Iron plays a key role in the evolution of living systems and so it is an essential element in a wide range of biological phenomena, energy transduction mechanisms, and oxygen carriers. The accurate determination of the ionic radius, hydration free energy or hydration enthalpy of the ferrous ion as a function of temperature requires careful determination of the structures of the complex Fe2+(H2O)(n) and their relative stability as a function of temperature. We then investigated the structures of hydrated ferrous ion clusters at the singlet and quintet spin states in the gas phase and their relative stability in a wide range of temperature (0 K and 25-400 K). All the calculations were performed at the MP2/6-31++G(d,p) level of theory. New stability rules were proposed for the various isomers investigated.

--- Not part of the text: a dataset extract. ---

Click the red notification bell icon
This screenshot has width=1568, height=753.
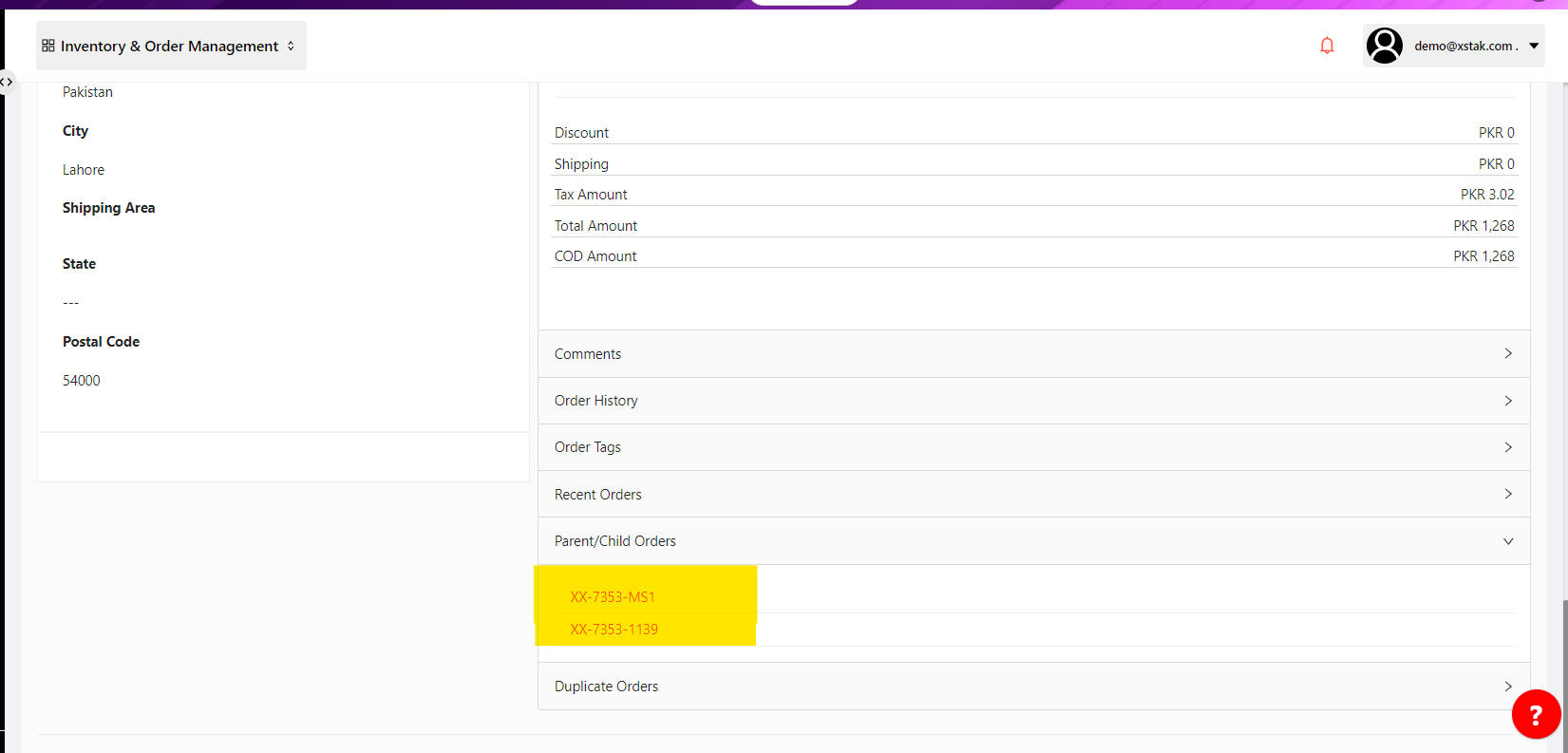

The hydrated ferrous ion in the singlet and quintet spin states is hexa-coordinated, irrespective of the temperature. This result contrasts a little bit with the previously reported finding in which the CN is similar to 6 around 215 K and less at a higher temperature of 305 K. Furthermore, quintet spin state structures dominate exclusively lower spin state structures at all temperatures in such a way that no natural spin-crossover is possible between the quintet and singlet spin states. This confirms the well known experimental result which suggests that hexa-aqua-iron(ii) is in the high spin state. Finally, the saturated binding electronic energy, binding enthalpy and binding free energy per water molecule of the solvated Fe2+ ion are respectively -124.5, -128.6 and -89.7 kJ mol(-1) in water. The corresponding values in ammonia are -142.9, -144.3 and -110.9 kJ mol(-1), respectively. As far as clustering energies per solvent molecule at saturation are concerned, we reported -6.5, -6.8 and -3.2 kJ mol(-1) respectively for the saturated clustering electronic energy, clustering enthalpy and clustering free energy per water molecule of the solvated Fe2+ ion in water. The corresponding values in ammonia are -5.4, -5.5 and -2.5 kJ mol(-1), respectively. The saturation occurs for n >= 25.